Flight Number: IoT—Destination: Happiness

By Enrique Pavlioglou

Lately, we have been hearing a great many things about how the Internet of Things will revolutionize the way we do business, but what about something that will help me in my quotidian life. I personally have a great distaste for flying, not just the ups and downs—don’t even get me started on turbulence—but also the hassle of traveling, delays, wait times and long lines that are associated with flying.

How can the IoT help?

We don’t want to hear about theories and examples on how the IoT could help; instead, we want cold hard facts and plans of action of how the IoT is being implemented. One of the best solutions that I have recently become aware of is the installation of beacons throughout airports. This allows smartphones to create a map of an airport and tell travelers exactly where they need to go. This can be especially helpful when arriving at airports like JFK or DFW where finding your gate can sometimes be as hard as finding a needle in a haystack.

Another great solution that the IoT can provide is up-to-date baggage information. In my personal experience, I’ve only lost a bag once, but I had already made it home and it was retrieved in a matter of days. However, passengers have often been left with no clothes for their trip and, worst of all, the bags seem to fall of the face of the earth. Luggage tracking solutions can enable airlines to track in real time where passengers’ bags are. It can also allow airlines to detect if there has been a misplaced bag more easily, so it can be rerouted to its proper destination.

While I’d rather interact with a live person when checking in my bags for a greater sense of security, the advances in IoT for airports and travelers has created a more efficient and secure way to process and check bags, check in passengers and can redirect them to their correct destination. By implementing these machine interfaces and IoT applications, airlines can reduce the total cost of flying by limiting loss associated with last minute ticket purchases due to missed flights and missing luggage; which will hopefully result in less expensive tickets for all.

These measures only begin to scratch the surface of what the IoT can do within the transport industry. Maintenance can be scheduled automatically to prevent accidents, waste from planes can be reduced, food services can become more efficient and even environmental compliance standards can be better met. Jim Peters, CTO for SITA, told eWEEK that the "IoT is a technology that cuts across many areas of an airline's operations and processes, including maintenance, catering, and so on,”
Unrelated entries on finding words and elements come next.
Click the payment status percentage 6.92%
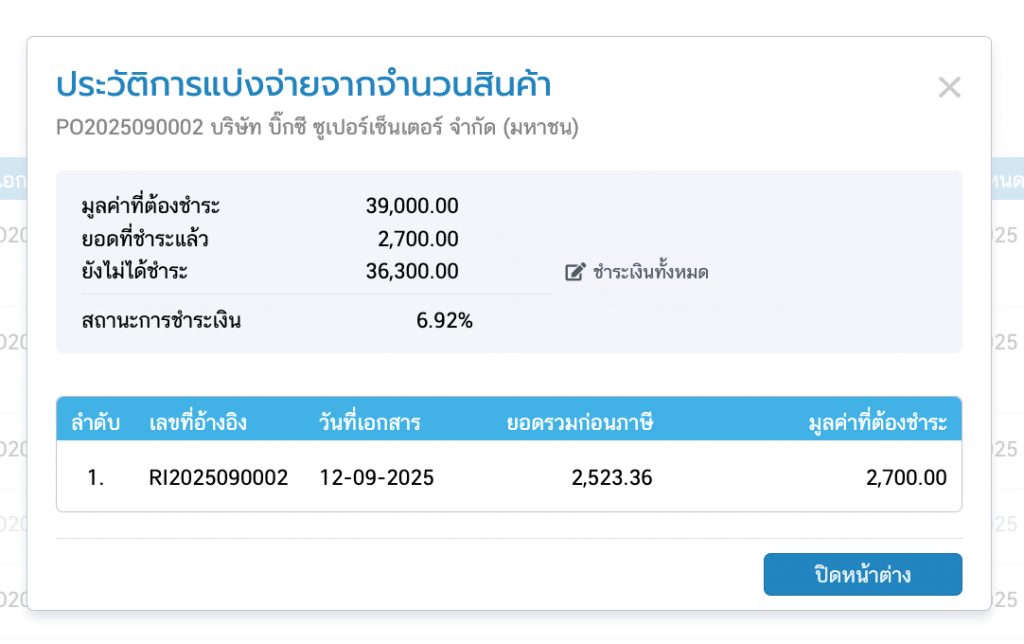Screen dimensions: 1024x644 444,321
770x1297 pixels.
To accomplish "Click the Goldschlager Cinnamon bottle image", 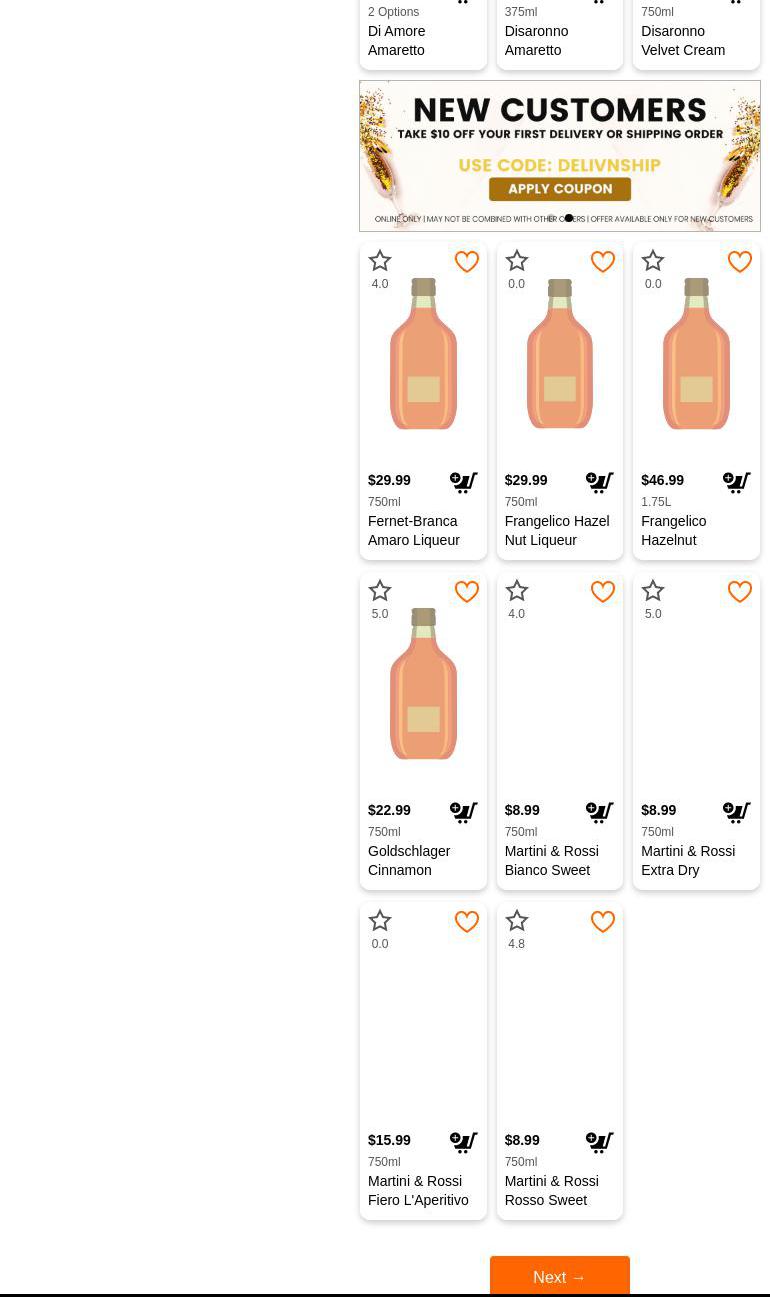I will (423, 684).
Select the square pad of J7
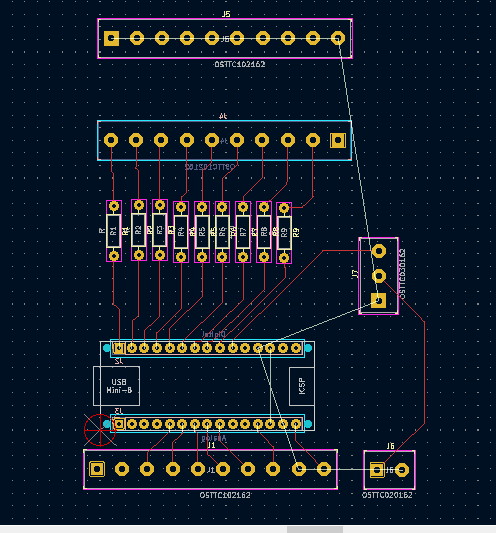The image size is (496, 533). point(378,300)
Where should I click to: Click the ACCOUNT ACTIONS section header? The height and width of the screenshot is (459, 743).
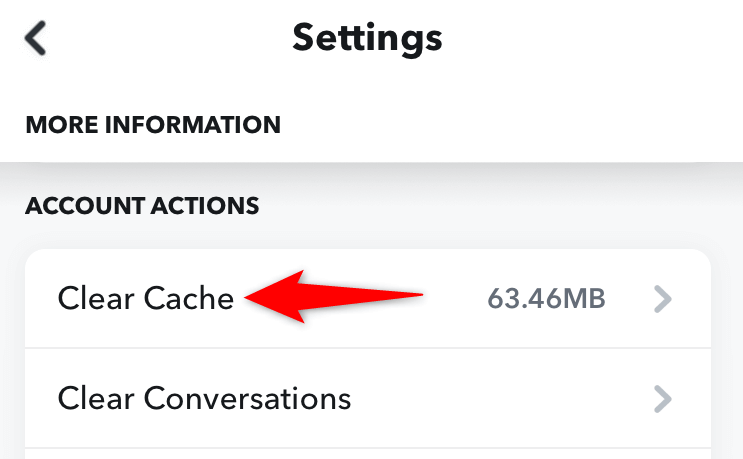pos(142,207)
By 2018, 32 of the 200 major airline companies expressed the intention of a major implementation of IoT. And more than one third of them have already allocated money into the creation and research of IoT technology. Since 83 percent of passengers carry a smart phone, they will be able to connect to the IoT revolution seamlessly. This only leads me to believe that the IoT is no longer just on the horizon, but is off to a bright start.